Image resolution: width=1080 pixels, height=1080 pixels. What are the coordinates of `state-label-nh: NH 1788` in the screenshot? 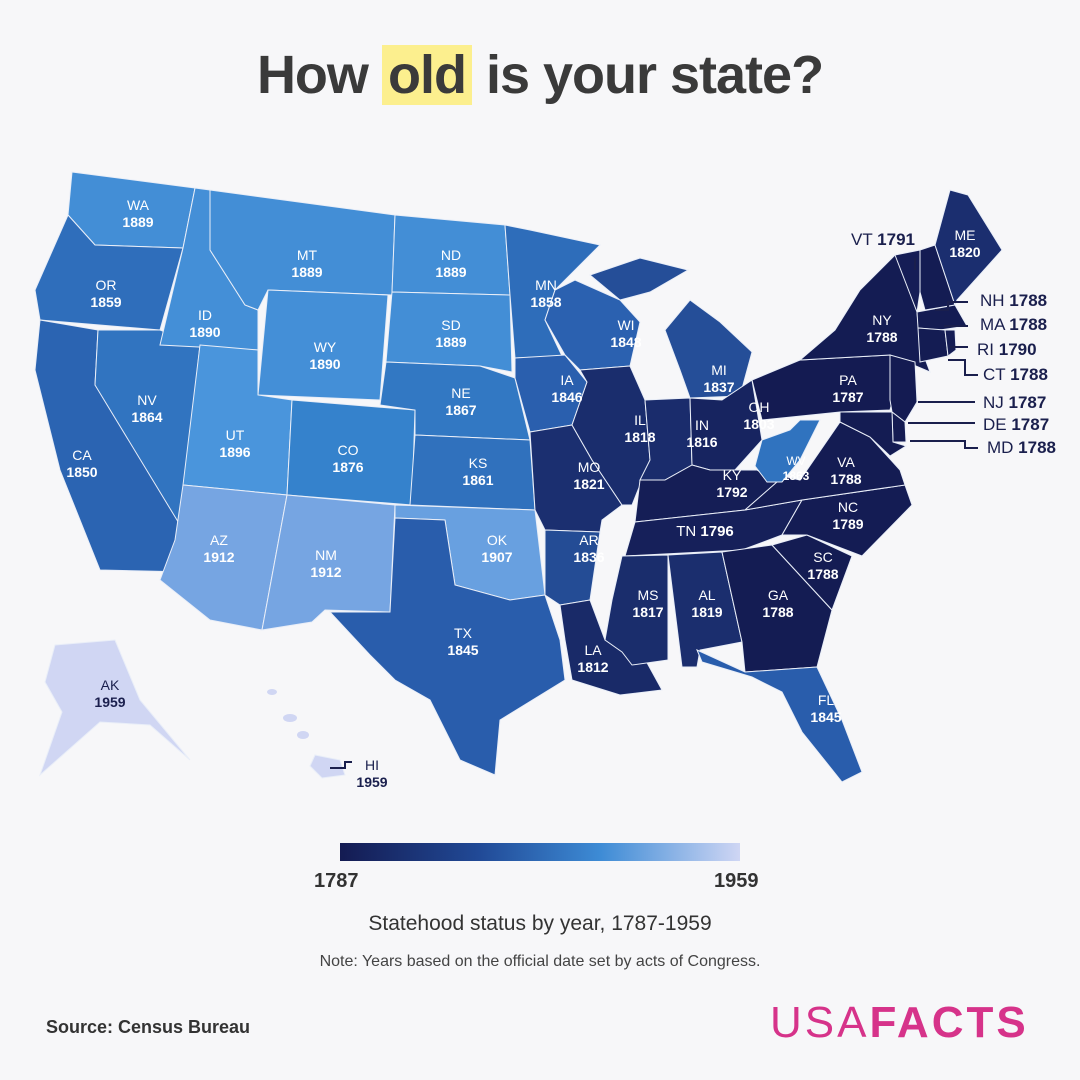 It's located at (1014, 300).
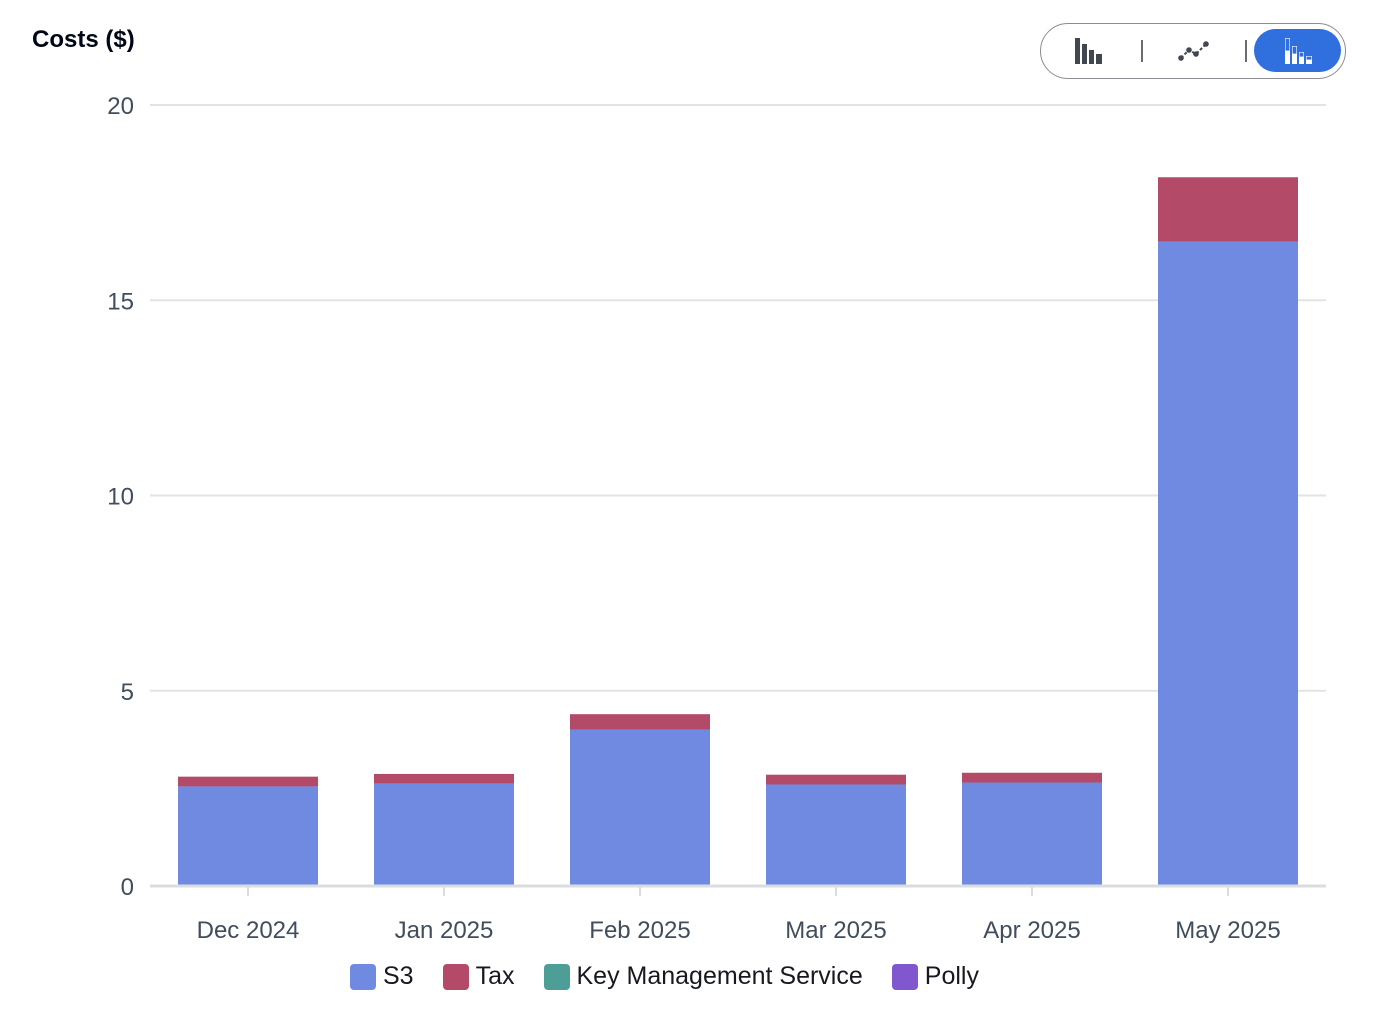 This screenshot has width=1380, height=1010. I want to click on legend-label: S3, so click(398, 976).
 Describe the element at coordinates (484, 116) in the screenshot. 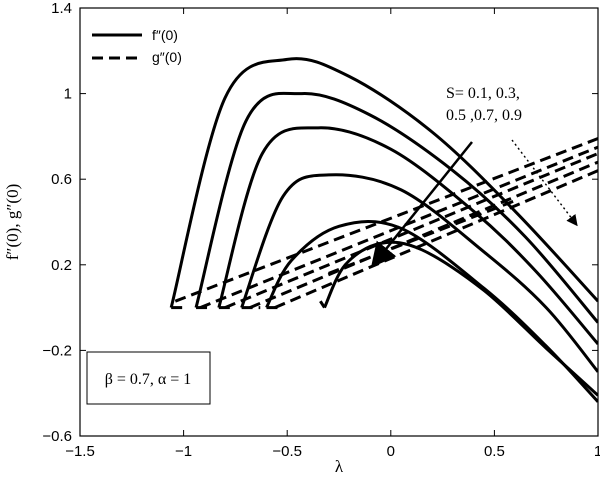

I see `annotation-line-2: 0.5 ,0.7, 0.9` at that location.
...
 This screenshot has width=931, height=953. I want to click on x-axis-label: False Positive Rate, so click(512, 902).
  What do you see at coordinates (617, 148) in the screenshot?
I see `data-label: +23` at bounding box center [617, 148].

| WHAT YOU SHOULD DO |
Could you rewrite the lines starting with the line containing "Describe the element" and going on through the line containing "at that location.", swapping "screenshot" for "image" and leaving everything else unchanged? Omit the pictures from your answer.

| TASK RESULT |
 Describe the element at coordinates (484, 116) in the image. 

I see `annotation-line-2: 0.5 ,0.7, 0.9` at that location.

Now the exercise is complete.